START INPUT DATA

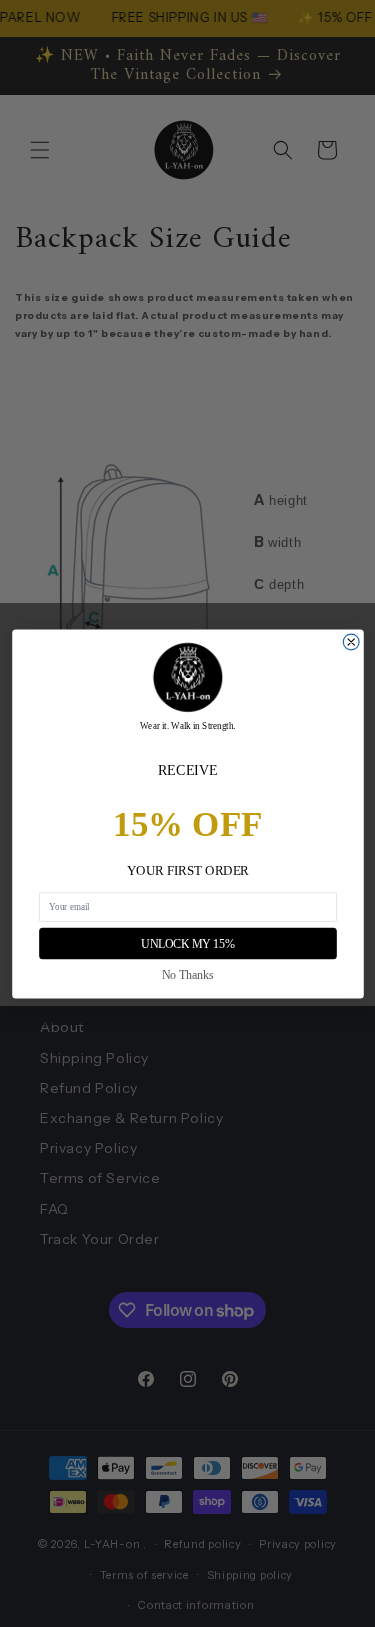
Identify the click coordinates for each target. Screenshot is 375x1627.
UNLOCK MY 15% (187, 943)
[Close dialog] (351, 642)
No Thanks (188, 974)
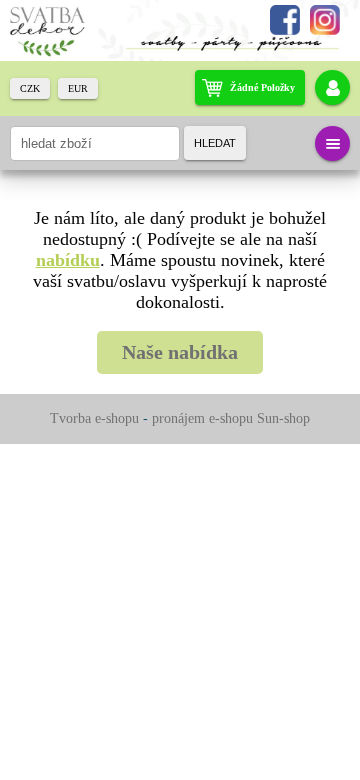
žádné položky (262, 87)
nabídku (68, 260)
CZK (30, 88)
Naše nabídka (180, 352)
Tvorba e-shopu (94, 418)
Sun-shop (283, 418)
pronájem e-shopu (202, 418)
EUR (78, 88)
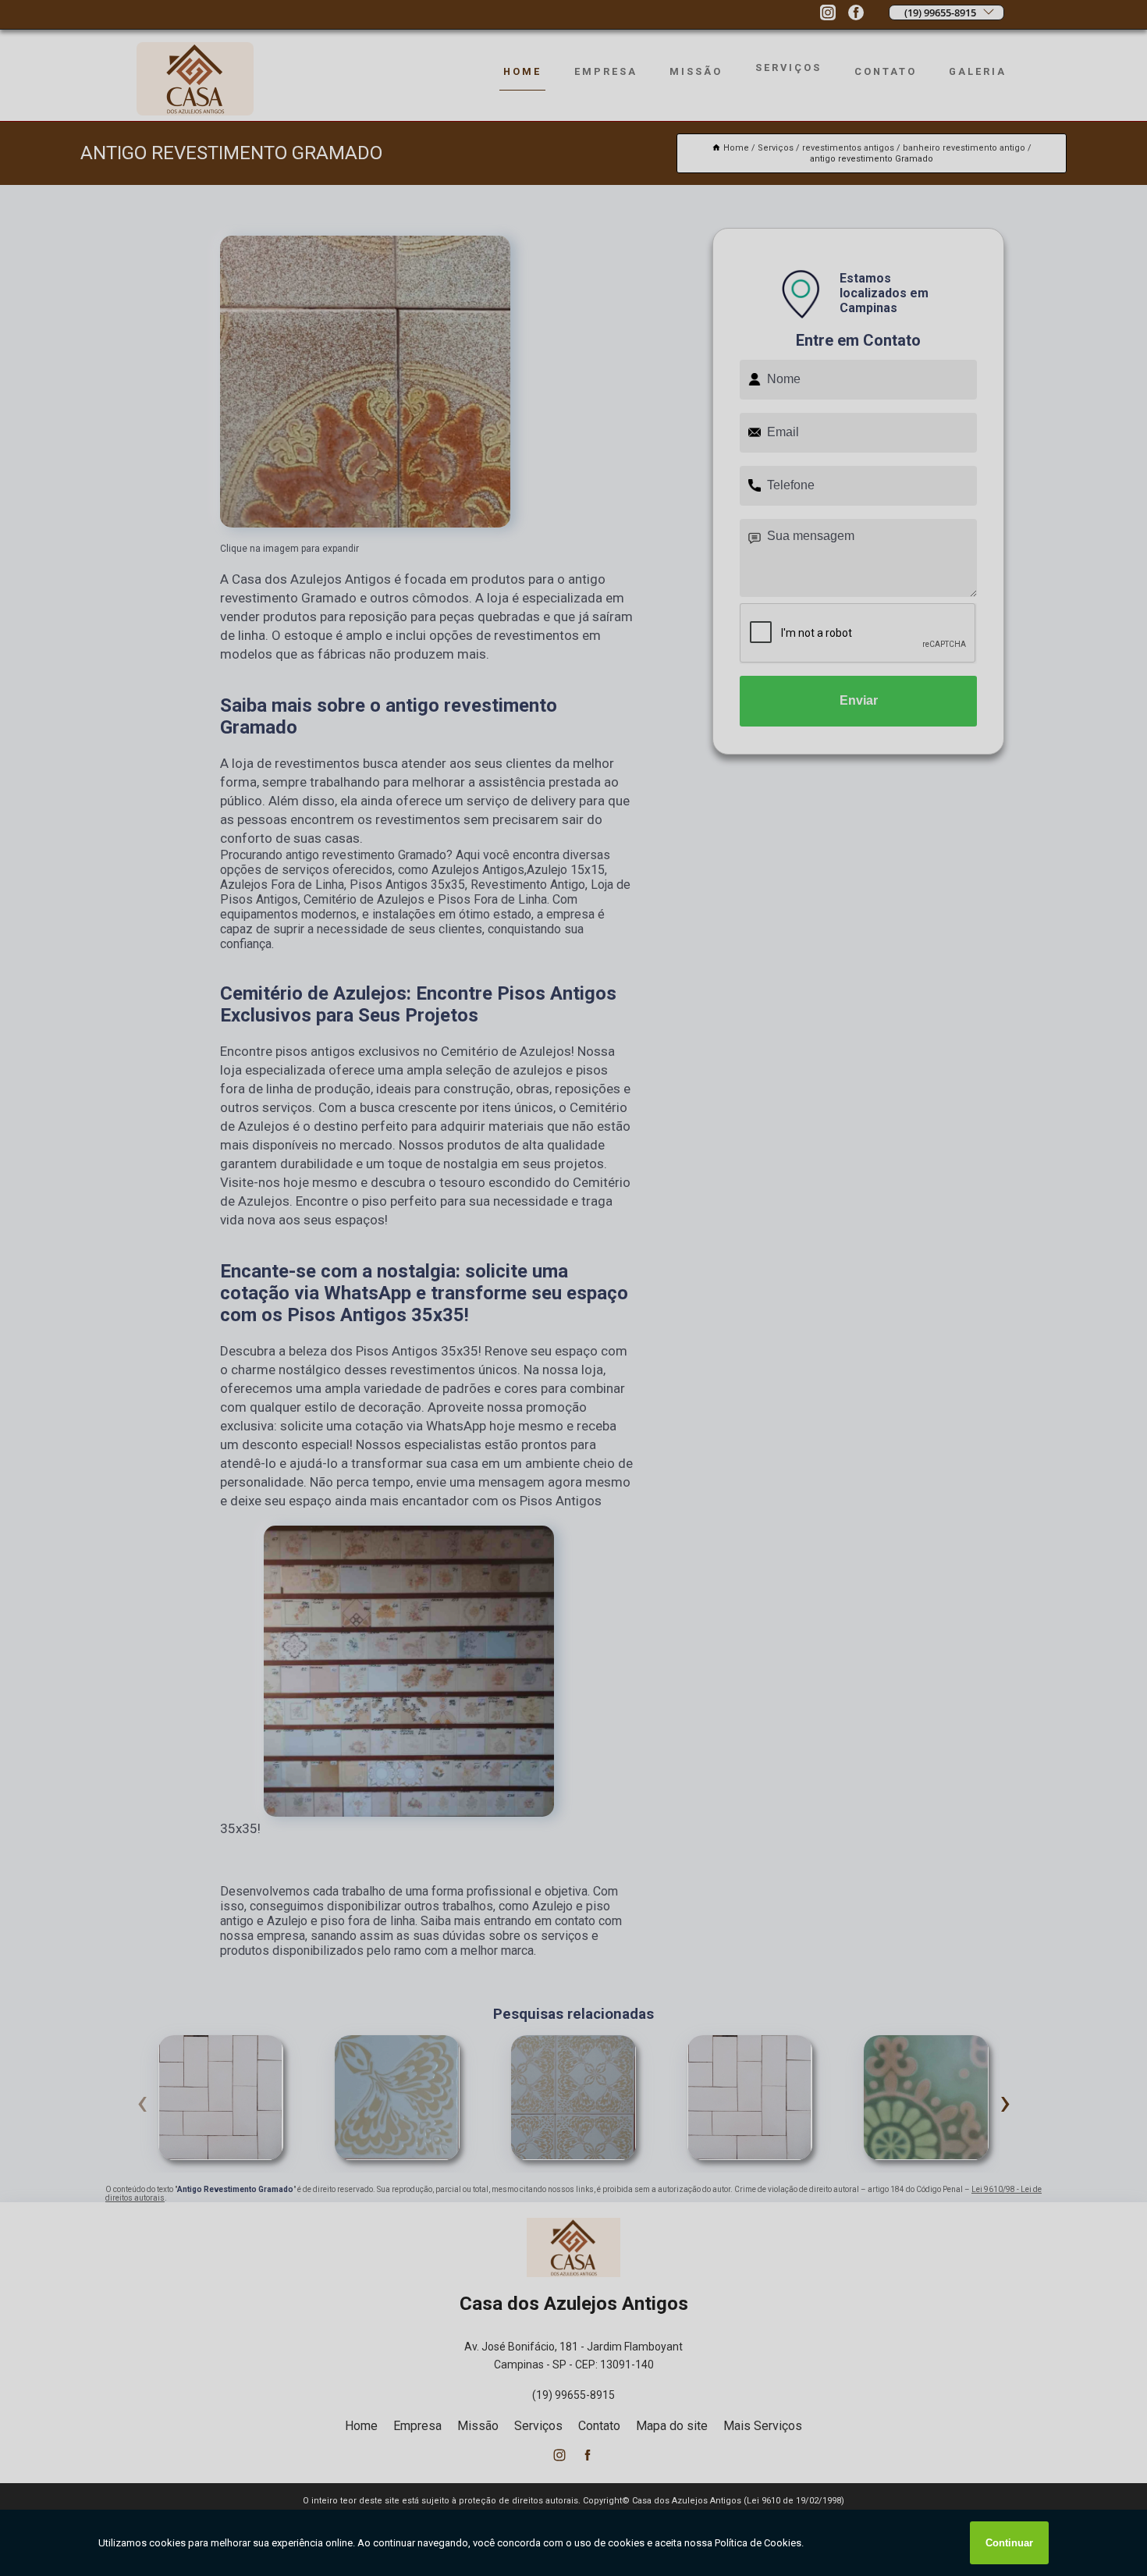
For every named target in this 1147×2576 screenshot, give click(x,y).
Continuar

END INPUT DATA

**TASK:** Begin at the line containing "Sun-shop (283, 418)" and transcribe exactly every line through the end of the records, both ends included, leaving the pictures out.

**RESULT OF THIS TASK:**
Sun-shop (283, 418)
pronájem e-shopu (202, 418)
EUR (78, 88)
For every named target in this 1147×2576 screenshot, give click(x,y).
Continuar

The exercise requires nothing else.